Hubert returned to Quebec the following year, and became secretary to vicar general Jean-Olivier Briand. Given the political situation, the appointment of a successor to Pontbriand was complicated. By then Quebec was under British control, and approval had to be sought from the government, which seemed precluded by law from granting it to a Catholic priest in British territory. Briand sailed for England, where it was suggested that were he to be consecrated in France, he might be recognized as "superintendent of the Catholic church in Canada". Briand left for France ostensibly to visit his mother, and while there was consecrated Bishop of Quebec in Paris on 16 March 1766. He arrived back in Quebec the following June. Thus it was that due to the lack of a bishop, six years elapsed before Hubert could be ordained, which occurred about three weeks after Bishop Briand's return.

During Briand's absence, Hubert had worked at the seminary in Quebec. Upon the bishop's return, he became his secretary. In 1765 he was a director of the Petit Séminaire, and three years later, a director of the Grand Séminaire, where he served as bursar. The following year he became the Superior.

When the Americans besieged Quebec in 1775, he urged several students to join the defenders, and harbored and fed both wounded and prisoners of war. Hubert had a desire for missionary work, and in 1778, resigned from the seminary to take up the position as Briand's special envoy to the Illinois mission. He returned the following spring and was appointed priest at Sainte-Famille on the Île d'Orléans, and also vicar general. In 1781 he was sent to Notre-Dame-de l’Assomption near Detroit, left vacant due to the death of its priest. He remained there four years.

Briand resigned due to ill health, and was succeeded by his coadjutor, Louis-Philippe Mariauchau d'Esgly, who then chose Hubert as his coadjutor. Hubert was consecrated titular Bishop of Almyra in November 1786 at the Cathedral of Notre-Dame de Québec. D’Esgly died in June 1788, and Hubert became Bishop of the Diocese of Quebec.

The governor strongly recommended the pro-British parish priest Charles-François Bailly de Messein as coadjutor. Bishop Hubert thought it best not to oppose the appointment, but neither did he give Bailly any significant assignments. This led to difficulties between the two, but the retired Briand and the rest of the clergy supported Hubert. Hubert considered petitioning for the split of his large diocese, but the deferred on the realization that assuming the government raised no objections, Bailly would likely be given the new diocese.

In 1789 the government broached of a mixed university, under the name of Royal Institution, for Catholics and Protestants alike, to be subsidized out of the revenues of the Jesuits' estates. Hubert had strong reservations, but his coadjutor endorsed the idea. Among a number of considerations, Hubert thought the income from the Jesuit property should be used to re-open the Jesuit college. In spite of opposition from unexpected quarters, and with the support of the clergy and a number of prominent citizens, the Bishop successfully thwarted the plan. Bailly and Hubert were reconciled before Bailly's death in 1794. Hubert chose his vicar general, Pierre Denaut as his next coadjutor.
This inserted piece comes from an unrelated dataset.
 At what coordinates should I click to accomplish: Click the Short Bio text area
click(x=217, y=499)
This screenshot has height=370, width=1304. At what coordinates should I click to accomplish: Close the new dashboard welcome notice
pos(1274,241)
To supply the dearth of priests caused by the change of regime, Bishop Briand had, for thirty years, vainly begged the British Government for permission to recruit clergy in France. When the French Revolution cast numerous Frenchmen on England's hospitality, several exiled priests were allowed to enter Canada. Bishop Hubert warmly greeted these auxiliaries, who replaced providentially the fast disappearing survivors of the Jesuit and Récollet Orders. Leary of anti-clerical ideas being exported from France, he also reminded his flock of their duty to support the government as loyal citizens. He recognized the increased ethnic diversity in the Maritimes and advocated sending more Irish priests to Halifax.

As Hubert's health worsened, he resigned in September 1797 and died about a month later.